BEGIN

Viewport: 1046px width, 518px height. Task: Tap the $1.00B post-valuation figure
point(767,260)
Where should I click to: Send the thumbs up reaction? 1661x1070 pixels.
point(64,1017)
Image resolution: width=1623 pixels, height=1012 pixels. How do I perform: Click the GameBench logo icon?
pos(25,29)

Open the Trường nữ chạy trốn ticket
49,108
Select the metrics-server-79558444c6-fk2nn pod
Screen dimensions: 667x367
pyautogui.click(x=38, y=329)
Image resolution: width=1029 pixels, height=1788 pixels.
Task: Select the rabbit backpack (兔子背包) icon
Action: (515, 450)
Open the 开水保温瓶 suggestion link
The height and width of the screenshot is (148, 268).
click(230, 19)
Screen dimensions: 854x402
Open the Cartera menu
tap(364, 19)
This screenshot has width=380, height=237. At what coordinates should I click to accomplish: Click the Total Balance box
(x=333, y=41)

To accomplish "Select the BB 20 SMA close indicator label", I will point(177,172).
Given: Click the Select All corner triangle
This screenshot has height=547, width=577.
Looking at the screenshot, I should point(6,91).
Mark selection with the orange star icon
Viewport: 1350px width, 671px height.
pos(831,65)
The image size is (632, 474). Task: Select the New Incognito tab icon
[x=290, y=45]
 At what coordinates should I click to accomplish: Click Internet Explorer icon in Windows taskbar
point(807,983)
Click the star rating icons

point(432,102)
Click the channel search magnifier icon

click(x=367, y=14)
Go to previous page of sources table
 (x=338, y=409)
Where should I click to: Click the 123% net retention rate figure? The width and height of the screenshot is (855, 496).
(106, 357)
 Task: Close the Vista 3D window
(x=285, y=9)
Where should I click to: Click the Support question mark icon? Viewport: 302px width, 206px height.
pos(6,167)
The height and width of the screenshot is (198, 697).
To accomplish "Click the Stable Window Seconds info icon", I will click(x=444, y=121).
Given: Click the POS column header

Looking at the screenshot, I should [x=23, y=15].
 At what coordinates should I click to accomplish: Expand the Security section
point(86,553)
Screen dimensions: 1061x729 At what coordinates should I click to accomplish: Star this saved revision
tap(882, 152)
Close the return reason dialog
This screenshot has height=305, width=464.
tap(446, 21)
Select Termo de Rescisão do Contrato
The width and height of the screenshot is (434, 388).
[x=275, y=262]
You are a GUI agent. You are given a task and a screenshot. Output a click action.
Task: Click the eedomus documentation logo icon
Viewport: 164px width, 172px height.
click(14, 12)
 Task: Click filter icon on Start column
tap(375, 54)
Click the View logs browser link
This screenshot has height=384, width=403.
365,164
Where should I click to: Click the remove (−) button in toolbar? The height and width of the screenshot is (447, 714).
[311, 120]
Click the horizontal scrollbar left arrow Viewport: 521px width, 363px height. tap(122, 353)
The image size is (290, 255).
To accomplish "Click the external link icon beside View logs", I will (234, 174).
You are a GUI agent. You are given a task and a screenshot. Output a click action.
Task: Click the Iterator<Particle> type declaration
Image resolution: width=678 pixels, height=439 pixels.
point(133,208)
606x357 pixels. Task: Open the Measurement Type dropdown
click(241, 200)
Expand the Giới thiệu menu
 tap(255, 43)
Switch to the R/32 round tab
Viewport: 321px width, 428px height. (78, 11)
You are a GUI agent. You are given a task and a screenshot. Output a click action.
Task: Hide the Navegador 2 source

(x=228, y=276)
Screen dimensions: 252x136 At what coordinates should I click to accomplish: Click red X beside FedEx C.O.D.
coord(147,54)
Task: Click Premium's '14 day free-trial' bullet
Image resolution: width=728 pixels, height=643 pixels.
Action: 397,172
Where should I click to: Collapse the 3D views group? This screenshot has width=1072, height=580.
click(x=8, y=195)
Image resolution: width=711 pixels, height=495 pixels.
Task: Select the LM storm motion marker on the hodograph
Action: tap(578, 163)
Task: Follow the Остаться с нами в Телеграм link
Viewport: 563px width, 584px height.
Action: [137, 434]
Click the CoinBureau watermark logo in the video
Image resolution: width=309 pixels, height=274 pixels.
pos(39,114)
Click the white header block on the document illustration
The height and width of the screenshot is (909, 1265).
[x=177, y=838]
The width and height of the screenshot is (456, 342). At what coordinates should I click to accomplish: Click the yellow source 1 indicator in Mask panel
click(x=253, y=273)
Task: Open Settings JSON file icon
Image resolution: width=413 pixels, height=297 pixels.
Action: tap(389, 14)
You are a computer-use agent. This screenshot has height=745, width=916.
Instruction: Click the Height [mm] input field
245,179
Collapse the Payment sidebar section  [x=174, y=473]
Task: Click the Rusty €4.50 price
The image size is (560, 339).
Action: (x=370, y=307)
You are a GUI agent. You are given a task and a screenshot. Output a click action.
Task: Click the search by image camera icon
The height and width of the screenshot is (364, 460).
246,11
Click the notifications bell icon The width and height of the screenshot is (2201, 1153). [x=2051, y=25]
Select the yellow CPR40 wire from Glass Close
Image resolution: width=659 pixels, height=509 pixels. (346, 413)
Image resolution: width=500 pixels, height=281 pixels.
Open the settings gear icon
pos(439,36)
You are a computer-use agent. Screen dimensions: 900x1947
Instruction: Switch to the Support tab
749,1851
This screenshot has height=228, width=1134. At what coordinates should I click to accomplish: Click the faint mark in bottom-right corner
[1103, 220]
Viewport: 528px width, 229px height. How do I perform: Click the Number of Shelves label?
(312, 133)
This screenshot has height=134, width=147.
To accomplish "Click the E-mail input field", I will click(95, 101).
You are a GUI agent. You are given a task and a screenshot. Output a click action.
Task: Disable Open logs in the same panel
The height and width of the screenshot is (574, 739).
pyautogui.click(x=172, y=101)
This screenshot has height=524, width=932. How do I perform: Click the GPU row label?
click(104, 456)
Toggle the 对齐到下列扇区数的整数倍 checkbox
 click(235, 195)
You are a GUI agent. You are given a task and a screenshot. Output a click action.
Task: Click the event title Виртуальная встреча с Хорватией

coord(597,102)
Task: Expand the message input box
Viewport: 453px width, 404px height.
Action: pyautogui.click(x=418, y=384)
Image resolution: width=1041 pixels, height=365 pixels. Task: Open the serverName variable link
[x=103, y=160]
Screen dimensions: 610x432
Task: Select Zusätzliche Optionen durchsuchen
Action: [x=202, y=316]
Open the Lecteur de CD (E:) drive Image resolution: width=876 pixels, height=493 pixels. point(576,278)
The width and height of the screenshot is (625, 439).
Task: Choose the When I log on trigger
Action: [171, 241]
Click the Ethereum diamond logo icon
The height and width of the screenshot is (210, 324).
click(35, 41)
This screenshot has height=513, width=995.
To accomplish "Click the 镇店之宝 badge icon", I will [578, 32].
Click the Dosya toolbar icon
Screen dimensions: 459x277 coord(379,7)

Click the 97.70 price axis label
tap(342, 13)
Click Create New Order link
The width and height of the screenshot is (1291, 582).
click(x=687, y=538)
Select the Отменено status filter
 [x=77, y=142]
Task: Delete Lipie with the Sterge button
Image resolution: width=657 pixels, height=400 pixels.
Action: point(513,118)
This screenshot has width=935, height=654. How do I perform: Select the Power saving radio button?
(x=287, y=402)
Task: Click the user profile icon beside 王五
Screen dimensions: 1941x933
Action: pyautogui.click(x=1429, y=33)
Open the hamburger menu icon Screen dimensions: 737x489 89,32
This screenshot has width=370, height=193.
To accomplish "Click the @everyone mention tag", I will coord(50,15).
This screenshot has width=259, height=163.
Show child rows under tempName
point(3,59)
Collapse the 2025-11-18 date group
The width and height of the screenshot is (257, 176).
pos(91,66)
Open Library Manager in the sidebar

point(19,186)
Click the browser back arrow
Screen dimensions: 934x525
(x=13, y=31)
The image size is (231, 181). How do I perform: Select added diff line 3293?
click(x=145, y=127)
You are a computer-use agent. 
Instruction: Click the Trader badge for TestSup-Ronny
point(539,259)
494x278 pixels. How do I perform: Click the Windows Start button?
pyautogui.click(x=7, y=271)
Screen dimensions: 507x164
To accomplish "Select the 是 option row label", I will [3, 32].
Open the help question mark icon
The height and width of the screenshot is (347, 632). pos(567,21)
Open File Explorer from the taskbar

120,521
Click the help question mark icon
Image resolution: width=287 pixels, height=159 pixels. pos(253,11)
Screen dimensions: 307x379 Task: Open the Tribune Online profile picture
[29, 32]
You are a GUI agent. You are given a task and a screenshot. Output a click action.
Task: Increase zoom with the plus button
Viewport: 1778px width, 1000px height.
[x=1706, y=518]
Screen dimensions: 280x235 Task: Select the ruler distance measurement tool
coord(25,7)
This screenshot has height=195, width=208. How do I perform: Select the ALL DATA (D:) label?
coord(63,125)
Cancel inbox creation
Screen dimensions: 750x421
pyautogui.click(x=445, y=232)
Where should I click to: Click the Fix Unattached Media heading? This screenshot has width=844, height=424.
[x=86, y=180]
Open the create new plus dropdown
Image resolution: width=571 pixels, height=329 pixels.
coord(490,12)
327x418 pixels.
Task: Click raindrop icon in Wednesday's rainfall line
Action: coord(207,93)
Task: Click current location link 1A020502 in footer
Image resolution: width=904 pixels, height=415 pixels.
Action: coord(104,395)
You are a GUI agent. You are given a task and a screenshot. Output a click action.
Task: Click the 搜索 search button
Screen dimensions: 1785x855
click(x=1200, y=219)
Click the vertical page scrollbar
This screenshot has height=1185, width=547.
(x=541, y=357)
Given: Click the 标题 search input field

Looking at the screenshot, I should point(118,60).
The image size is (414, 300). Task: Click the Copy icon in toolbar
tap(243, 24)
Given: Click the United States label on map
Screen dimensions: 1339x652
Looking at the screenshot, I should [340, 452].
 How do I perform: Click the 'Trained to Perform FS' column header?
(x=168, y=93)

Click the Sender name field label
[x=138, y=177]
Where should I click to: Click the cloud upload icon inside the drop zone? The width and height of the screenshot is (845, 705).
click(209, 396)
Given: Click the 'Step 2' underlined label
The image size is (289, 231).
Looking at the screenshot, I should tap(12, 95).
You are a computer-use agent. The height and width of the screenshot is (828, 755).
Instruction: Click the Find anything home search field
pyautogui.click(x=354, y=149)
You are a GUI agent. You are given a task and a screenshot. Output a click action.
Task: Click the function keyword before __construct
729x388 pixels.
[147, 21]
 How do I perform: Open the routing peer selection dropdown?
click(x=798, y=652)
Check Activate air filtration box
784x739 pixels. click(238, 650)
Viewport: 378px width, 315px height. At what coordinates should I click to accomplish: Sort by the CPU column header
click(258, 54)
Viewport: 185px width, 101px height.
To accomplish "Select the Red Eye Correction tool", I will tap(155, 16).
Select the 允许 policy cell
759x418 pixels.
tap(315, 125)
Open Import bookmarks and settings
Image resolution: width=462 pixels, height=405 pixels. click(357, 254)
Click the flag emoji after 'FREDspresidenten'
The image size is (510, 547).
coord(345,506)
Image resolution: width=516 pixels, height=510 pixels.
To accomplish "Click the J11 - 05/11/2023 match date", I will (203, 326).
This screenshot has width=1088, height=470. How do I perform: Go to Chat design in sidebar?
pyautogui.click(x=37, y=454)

END

(TO BE DONE): Rewrite the records from the line with "Open Import bookmarks and settings" up to and including the line with "coord(345,506)", swapping "bookmarks" for "favorites" and leaving everything else unchanged.

(RESPONSE TO THE TASK):
Open Import favorites and settings
Image resolution: width=462 pixels, height=405 pixels. click(357, 254)
Click the flag emoji after 'FREDspresidenten'
The image size is (510, 547).
coord(345,506)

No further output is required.